Atribuye a una serie de pensadores –Nietzsche, Sorel, Le Bon, Bergson, Freud,
Le Maistre…- la condición de precursores de este fenómeno, que adquirió su
caldo en cultivo en las frustraciones producidas por la primera guerra mundial,
sobre todo en Italia y Alemania, aunque recuerda que hubo movimientos
fascistas en muchos otros países, desde Gran Bretaña y Francia a Estados
Unidos, Noruega e Islandia.
Subraya que las bases de cualquier movimiento fascista fueron un sentimiento
de crisis no superable con soluciones tradicionales, la primacía del grupo y la
subordinación del individuo, el victimismo, los supuestos efectos corrosivos del
liberalismo, la lucha de clases y la influencia extranjera, el etnocentrismo, la
necesidad de una autoridad fuerte en la que prime el instinto sobre la razón, la
belleza de la violencia, la eficacia de la voluntad, el derecho al dominio sobre
otros pueblos y la existencia de un enemigo común (judíos, eslavos o gitanos
para los nazis; negros, hispanos y católicos para los fascistas de EEUU;
etíopes, libios, eslavos del sur para los italianos, etc).

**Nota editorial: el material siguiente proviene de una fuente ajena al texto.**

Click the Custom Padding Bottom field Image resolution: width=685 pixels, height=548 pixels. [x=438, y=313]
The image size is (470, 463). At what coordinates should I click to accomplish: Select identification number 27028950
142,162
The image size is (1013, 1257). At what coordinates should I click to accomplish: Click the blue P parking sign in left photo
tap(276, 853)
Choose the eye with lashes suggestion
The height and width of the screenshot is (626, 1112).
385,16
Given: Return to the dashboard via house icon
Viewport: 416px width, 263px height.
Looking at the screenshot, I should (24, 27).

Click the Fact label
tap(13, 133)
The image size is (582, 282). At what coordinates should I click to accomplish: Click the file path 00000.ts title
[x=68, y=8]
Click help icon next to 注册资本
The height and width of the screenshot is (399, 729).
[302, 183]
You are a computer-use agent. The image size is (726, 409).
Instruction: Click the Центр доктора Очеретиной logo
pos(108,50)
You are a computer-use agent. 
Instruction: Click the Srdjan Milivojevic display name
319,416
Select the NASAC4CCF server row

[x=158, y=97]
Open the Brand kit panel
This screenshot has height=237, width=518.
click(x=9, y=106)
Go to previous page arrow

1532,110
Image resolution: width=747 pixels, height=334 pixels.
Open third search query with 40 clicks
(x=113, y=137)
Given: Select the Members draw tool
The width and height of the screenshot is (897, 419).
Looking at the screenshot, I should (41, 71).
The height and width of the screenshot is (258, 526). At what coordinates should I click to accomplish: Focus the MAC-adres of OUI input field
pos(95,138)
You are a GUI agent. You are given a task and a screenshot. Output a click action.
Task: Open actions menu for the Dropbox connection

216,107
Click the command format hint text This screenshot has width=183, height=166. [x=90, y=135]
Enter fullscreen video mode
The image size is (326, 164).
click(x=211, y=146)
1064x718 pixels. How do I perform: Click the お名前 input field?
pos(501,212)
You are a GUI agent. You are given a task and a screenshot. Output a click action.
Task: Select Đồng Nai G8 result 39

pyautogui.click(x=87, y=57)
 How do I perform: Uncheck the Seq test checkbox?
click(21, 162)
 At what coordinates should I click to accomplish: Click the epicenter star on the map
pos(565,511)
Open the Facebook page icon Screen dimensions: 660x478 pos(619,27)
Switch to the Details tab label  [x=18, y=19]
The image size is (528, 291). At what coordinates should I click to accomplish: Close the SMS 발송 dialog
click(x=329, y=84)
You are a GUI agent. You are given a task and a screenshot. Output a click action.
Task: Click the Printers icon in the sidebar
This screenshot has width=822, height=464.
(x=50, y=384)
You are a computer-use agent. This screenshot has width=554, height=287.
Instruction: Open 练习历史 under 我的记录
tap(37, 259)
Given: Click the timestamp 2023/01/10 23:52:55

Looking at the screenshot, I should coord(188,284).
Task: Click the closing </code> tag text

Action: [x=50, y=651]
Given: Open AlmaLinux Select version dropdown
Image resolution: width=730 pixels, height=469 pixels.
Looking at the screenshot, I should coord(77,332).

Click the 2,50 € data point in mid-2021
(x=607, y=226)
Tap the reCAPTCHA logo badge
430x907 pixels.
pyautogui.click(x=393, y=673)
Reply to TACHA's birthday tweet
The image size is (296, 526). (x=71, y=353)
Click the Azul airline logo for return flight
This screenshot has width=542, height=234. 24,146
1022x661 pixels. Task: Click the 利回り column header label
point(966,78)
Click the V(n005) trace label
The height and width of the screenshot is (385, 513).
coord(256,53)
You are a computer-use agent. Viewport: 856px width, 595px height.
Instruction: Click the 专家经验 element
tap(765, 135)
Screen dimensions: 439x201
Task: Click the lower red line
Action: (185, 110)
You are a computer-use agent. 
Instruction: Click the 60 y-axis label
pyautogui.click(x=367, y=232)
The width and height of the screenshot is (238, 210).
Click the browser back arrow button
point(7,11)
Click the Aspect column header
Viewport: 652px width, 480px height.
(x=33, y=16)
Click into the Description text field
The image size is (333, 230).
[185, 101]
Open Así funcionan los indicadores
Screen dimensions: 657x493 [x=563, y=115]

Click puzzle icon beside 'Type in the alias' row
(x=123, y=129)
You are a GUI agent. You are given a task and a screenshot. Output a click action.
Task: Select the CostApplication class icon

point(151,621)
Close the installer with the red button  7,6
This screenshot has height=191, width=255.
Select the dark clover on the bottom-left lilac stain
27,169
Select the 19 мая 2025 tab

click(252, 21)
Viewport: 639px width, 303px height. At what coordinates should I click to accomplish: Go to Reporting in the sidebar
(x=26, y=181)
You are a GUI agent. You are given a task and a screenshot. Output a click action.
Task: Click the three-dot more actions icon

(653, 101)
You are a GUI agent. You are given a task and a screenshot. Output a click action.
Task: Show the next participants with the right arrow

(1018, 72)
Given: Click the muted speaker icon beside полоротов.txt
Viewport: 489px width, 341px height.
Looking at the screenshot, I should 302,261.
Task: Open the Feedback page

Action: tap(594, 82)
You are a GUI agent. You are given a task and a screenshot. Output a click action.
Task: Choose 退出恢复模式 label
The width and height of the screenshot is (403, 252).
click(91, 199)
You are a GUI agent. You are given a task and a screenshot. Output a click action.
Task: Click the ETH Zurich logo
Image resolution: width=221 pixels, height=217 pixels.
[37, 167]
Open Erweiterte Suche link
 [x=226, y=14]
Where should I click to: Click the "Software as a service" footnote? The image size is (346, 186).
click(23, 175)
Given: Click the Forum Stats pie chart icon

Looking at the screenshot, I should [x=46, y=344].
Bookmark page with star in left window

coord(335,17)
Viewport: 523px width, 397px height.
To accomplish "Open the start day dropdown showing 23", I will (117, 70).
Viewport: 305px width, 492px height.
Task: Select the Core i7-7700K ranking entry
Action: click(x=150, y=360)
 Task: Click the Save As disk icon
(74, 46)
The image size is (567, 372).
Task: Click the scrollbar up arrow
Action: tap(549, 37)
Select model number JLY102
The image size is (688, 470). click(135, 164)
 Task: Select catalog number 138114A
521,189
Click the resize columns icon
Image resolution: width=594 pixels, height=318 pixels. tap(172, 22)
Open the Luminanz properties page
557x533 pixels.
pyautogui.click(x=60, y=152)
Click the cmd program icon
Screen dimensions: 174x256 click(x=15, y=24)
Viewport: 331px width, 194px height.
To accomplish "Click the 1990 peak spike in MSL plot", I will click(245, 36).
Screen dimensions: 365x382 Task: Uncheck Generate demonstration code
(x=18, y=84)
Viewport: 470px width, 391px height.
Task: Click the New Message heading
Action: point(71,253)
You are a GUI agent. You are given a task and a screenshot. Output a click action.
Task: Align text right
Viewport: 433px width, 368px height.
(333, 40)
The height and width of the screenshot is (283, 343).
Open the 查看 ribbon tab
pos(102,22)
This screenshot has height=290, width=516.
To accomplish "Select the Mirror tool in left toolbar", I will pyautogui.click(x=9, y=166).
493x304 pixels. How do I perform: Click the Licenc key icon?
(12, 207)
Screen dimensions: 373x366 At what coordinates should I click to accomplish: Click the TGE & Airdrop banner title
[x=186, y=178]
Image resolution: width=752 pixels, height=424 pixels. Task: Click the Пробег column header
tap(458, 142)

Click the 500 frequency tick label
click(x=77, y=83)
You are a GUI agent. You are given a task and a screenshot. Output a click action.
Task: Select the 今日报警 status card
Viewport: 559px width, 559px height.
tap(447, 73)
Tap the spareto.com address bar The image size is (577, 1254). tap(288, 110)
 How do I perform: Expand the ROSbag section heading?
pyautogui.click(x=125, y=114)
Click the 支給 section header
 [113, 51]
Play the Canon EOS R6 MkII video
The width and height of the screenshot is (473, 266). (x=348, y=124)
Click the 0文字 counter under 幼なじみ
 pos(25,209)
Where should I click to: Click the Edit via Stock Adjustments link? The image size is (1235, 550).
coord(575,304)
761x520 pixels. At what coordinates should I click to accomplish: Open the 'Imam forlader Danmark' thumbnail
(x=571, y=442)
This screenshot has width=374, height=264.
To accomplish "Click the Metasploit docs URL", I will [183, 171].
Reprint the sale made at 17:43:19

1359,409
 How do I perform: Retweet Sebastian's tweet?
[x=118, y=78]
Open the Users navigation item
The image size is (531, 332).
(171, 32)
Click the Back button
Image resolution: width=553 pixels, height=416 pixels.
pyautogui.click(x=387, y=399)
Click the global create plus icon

Estudia los diferentes movimientos fascistas para centrarse luego en Alemania
e Italia y sus respectivos líderes. En el primer caso, recuerda que el ascenso
de Hitler no hubiera sido posible sin la ingenuidad de Von Papen, Hindenburg y
muchos de sus coetáneos y que la fuerza electoral nazi fue siempre muy
discutible, mientras que, en el segundo caso, pone en tela de juicio la fuerza
coactiva de la famosa «marcha sobre Roma», que considera fue más bien una
mera operación propagandística. Y sugiere que ni Hitler, ni Mussolini llevaron a
cabo un golpe de Estado, ni se hicieron con el gobierno por la fuerza, sino más
bien fueron invitados a asumir el mando por quienes ejercían legítimamente el
poder del Estado.
Examina la actuación de ambos regímenes y destaca que, si bien
el nazismo duplicó los organismos del Estado en el Partido, adjudicando a éste
un cada vez mayor protagonismo, el fascismo acabó subordinando el partido el
Estado. También resalta otro hecho que distinguió a ambos dictadores:
mientras Hitler nunca abandonó su modo de vida bohemia y fue perezoso y
despreocupado en el ejercicio del gobierno, Mussolini fue, en cambio, un
trabajador compulsivo.
«El régimen nazi no estaba organizado -dice- sobre principios racionales de
eficiencia burocrática y su asombrosa explosión de energía asesina no se
produjo por la diligencia de Hitler» cuyo éxito radicó en la audacia, el empuje, la
habilidad manipuladora, la recurrencia a la amenaza del peligro comunista, y el
ánimo resuelto de matar, mientras que Mussolini, que derramó más sangre
para llegar al poder, fue relativamente suave en su ejercicio después de
alcanzarlo.

Paxton concluye que el fascismo «aún es visible hoy» puesto que «basta con
decisiones aparentemente anodinas de tolerar un tratamiento ilegal de
‘enemigos’ de la nación», aunque todo depende de la gravedad de una posible
situación de crisis y de la capacidad decisión de los poderes reales, pese a que
el mundo contemporáneo estará mejor protegido contra este peligro cuanto
mejor sepa lo que fue en realidad el fascismo.